▶ ASSIGNMENT
Quote the records below word for word, please, from the very first line through the one that contains "로그인 (398, 22)", and nothing beyond it.

Saved data entries:
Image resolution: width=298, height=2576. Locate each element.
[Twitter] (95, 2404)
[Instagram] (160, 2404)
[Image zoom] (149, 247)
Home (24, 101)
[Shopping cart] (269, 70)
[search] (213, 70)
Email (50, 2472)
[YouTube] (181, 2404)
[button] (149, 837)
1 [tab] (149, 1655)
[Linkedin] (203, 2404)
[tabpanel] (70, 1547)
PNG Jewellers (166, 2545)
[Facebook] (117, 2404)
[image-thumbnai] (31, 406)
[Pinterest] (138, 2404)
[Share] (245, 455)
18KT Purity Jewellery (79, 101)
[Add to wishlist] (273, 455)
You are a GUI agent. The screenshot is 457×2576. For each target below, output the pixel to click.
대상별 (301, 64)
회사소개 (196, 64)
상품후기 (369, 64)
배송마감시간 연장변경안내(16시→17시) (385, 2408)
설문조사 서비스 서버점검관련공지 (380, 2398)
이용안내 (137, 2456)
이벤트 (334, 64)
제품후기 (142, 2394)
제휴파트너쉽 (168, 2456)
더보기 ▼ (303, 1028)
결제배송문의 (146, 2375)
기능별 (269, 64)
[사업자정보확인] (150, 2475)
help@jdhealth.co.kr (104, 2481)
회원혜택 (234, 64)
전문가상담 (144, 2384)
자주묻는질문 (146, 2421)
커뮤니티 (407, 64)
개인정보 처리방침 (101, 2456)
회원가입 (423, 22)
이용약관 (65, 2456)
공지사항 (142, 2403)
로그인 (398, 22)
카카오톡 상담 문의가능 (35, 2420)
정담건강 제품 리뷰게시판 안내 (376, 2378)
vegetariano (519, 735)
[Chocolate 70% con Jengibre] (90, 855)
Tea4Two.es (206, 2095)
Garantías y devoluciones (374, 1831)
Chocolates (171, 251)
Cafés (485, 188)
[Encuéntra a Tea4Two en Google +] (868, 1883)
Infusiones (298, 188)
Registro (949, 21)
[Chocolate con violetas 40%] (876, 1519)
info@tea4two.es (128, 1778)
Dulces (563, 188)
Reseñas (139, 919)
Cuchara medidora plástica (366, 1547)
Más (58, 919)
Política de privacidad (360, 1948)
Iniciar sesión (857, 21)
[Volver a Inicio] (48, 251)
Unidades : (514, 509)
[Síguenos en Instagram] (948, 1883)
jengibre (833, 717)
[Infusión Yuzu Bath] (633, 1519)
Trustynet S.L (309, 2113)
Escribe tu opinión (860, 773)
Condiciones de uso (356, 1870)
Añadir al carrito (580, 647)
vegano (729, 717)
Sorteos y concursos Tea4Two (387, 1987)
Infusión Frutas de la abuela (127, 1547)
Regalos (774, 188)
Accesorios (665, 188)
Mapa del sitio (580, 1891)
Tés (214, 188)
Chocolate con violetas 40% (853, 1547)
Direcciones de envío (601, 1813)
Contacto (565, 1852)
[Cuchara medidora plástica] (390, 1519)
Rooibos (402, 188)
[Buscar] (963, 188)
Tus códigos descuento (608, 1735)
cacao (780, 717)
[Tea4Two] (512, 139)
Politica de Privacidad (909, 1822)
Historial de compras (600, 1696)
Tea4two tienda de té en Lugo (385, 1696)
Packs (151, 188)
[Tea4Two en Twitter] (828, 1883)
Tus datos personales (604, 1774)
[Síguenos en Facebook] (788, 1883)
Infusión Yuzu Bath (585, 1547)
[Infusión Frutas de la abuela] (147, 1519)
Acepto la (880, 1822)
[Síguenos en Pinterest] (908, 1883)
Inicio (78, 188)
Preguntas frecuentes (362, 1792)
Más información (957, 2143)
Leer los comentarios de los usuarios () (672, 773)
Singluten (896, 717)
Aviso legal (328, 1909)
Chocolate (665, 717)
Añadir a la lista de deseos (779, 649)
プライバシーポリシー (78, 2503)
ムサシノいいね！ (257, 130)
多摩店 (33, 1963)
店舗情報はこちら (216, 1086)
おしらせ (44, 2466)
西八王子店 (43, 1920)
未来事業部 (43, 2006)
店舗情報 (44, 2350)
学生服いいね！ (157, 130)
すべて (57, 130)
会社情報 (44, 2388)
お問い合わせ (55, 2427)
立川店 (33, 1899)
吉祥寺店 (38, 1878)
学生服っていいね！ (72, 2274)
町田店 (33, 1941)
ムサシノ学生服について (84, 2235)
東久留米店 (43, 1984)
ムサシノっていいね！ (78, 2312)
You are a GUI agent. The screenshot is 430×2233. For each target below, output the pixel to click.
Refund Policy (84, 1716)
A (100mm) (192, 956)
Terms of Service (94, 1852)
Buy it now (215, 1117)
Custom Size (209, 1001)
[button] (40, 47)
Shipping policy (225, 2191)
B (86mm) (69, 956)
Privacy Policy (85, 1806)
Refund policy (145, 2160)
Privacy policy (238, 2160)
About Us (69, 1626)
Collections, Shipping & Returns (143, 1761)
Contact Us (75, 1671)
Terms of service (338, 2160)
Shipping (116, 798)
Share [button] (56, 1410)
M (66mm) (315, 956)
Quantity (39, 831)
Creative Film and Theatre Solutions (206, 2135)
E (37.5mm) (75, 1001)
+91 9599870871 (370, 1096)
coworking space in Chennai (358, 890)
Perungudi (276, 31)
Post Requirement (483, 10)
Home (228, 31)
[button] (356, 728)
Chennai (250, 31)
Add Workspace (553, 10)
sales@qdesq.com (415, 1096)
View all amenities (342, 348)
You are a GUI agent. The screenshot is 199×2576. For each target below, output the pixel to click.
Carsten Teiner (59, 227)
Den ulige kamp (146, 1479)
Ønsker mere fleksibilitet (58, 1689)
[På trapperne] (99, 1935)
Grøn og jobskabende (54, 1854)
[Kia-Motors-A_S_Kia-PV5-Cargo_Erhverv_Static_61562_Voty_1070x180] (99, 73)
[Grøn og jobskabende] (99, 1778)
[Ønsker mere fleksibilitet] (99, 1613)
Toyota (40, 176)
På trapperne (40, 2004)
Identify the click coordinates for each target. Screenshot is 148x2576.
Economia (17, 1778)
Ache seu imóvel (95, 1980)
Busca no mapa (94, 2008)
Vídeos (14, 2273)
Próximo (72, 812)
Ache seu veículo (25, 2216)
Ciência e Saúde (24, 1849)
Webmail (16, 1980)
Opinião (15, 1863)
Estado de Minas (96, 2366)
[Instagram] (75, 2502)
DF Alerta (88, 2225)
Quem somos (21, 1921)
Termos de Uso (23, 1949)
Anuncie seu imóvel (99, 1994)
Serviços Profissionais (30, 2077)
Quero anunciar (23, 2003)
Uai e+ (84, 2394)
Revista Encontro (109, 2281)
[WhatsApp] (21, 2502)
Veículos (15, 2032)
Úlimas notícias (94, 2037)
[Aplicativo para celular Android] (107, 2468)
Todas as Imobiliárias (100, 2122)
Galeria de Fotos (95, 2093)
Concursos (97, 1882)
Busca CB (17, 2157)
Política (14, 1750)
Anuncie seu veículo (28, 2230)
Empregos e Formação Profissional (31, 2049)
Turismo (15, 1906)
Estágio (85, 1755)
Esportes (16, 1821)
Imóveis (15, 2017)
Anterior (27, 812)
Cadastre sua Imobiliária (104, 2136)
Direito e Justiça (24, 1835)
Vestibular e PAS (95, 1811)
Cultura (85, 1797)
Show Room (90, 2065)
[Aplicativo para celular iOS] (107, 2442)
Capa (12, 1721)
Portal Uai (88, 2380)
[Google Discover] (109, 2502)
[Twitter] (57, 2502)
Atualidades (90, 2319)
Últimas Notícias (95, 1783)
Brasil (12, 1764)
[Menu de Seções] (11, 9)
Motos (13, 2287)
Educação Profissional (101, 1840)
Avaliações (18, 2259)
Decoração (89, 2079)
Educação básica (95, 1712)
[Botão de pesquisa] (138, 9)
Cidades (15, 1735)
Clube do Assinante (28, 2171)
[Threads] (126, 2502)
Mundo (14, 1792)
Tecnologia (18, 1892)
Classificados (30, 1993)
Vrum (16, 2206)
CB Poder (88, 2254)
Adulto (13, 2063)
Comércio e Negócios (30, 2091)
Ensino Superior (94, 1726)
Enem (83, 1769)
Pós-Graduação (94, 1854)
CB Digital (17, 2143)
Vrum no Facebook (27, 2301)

▶ THE COMPLETED TASK
Image resolution: width=298, height=2576. Locate each element.
[Twitter] (95, 2404)
[Instagram] (160, 2404)
[Image zoom] (149, 247)
Home (24, 101)
[Shopping cart] (269, 70)
[search] (213, 70)
Email (50, 2472)
[YouTube] (181, 2404)
[button] (149, 837)
1 [tab] (149, 1655)
[Linkedin] (203, 2404)
[tabpanel] (70, 1547)
PNG Jewellers (166, 2545)
[Facebook] (117, 2404)
[image-thumbnai] (31, 406)
[Pinterest] (138, 2404)
[Share] (245, 455)
18KT Purity Jewellery (79, 101)
[Add to wishlist] (273, 455)
You are a GUI agent. The screenshot is 457×2576. For each target below, output the pixel to click.
대상별 (301, 64)
회사소개 (196, 64)
상품후기 (369, 64)
배송마감시간 연장변경안내(16시→17시) (385, 2408)
설문조사 서비스 서버점검관련공지 (380, 2398)
이용안내 (137, 2456)
이벤트 (334, 64)
제품후기 (142, 2394)
제휴파트너쉽 (168, 2456)
더보기 ▼ (303, 1028)
결제배송문의 (146, 2375)
기능별 (269, 64)
[사업자정보확인] (150, 2475)
help@jdhealth.co.kr (104, 2481)
회원혜택 (234, 64)
전문가상담 (144, 2384)
자주묻는질문 (146, 2421)
커뮤니티 (407, 64)
개인정보 처리방침 (101, 2456)
회원가입 (423, 22)
이용약관 (65, 2456)
공지사항 (142, 2403)
로그인 (398, 22)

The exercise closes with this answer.